What you need to do
Starting at the line that contains "Remove the EventDescription", restate each line word for word through the final line of the data, keeping both ends.

Exercise inputs

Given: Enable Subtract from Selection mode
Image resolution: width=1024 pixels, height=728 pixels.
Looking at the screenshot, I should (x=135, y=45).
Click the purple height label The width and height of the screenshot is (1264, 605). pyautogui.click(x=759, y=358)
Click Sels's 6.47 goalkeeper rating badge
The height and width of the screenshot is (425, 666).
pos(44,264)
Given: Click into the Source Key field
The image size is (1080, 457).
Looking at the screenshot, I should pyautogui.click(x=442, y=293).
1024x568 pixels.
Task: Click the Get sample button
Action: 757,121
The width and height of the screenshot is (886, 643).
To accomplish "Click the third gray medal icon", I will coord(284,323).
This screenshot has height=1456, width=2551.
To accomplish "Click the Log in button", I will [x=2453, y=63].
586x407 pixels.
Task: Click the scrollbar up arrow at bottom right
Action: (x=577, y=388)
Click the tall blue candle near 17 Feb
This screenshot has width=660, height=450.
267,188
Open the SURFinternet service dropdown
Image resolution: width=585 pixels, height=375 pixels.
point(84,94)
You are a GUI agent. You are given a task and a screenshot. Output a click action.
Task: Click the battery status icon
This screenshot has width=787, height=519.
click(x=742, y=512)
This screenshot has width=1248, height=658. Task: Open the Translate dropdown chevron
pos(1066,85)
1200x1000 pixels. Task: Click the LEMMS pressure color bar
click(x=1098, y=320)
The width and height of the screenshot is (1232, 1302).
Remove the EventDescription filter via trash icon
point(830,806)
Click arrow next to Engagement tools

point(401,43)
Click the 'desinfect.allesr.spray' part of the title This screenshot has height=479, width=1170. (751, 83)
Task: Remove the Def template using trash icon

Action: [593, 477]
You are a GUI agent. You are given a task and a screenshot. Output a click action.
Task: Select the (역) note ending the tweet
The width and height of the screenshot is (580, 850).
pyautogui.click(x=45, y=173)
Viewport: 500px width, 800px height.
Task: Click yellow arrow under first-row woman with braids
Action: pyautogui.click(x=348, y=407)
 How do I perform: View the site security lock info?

Your response
Remove the EventDescription filter via trash icon
point(830,806)
Click arrow next to Engagement tools

point(401,43)
Click the 'desinfect.allesr.spray' part of the title This screenshot has height=479, width=1170. (751, 83)
Task: Remove the Def template using trash icon

Action: [593, 477]
You are a GUI agent. You are given a task and a screenshot. Output a click action.
Task: Select the (역) note ending the tweet
The width and height of the screenshot is (580, 850).
pyautogui.click(x=45, y=173)
Viewport: 500px width, 800px height.
Task: Click yellow arrow under first-row woman with braids
Action: pyautogui.click(x=348, y=407)
 How do I perform: View the site security lock info?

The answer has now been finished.